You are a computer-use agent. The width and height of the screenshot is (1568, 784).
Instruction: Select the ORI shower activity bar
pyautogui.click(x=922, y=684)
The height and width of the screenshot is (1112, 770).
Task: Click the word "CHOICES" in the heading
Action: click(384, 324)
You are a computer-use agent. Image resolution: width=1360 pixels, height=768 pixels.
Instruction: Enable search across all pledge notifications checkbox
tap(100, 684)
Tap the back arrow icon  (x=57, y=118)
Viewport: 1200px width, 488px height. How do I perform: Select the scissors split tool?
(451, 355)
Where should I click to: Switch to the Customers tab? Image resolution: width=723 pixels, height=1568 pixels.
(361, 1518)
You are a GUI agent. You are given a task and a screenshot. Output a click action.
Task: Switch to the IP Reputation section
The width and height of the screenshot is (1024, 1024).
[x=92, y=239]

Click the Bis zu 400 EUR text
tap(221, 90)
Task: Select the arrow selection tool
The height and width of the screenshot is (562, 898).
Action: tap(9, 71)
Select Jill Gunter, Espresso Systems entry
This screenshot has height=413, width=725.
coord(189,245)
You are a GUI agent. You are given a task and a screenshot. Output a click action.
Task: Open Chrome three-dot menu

> **Problem details**
Copy word for word the lines that begin at the one containing "Where should I" and run through the last of the lines above, including both ends.

> **Result for this exercise**
Where should I click to: Switch to the Customers tab? Image resolution: width=723 pixels, height=1568 pixels.
(361, 1518)
You are a GUI agent. You are given a task and a screenshot. Output a click action.
Task: Switch to the IP Reputation section
The width and height of the screenshot is (1024, 1024).
[x=92, y=239]

Click the Bis zu 400 EUR text
tap(221, 90)
Task: Select the arrow selection tool
The height and width of the screenshot is (562, 898).
Action: tap(9, 71)
Select Jill Gunter, Espresso Systems entry
This screenshot has height=413, width=725.
coord(189,245)
You are a GUI agent. You are given a task and a screenshot. Output a click action.
Task: Open Chrome three-dot menu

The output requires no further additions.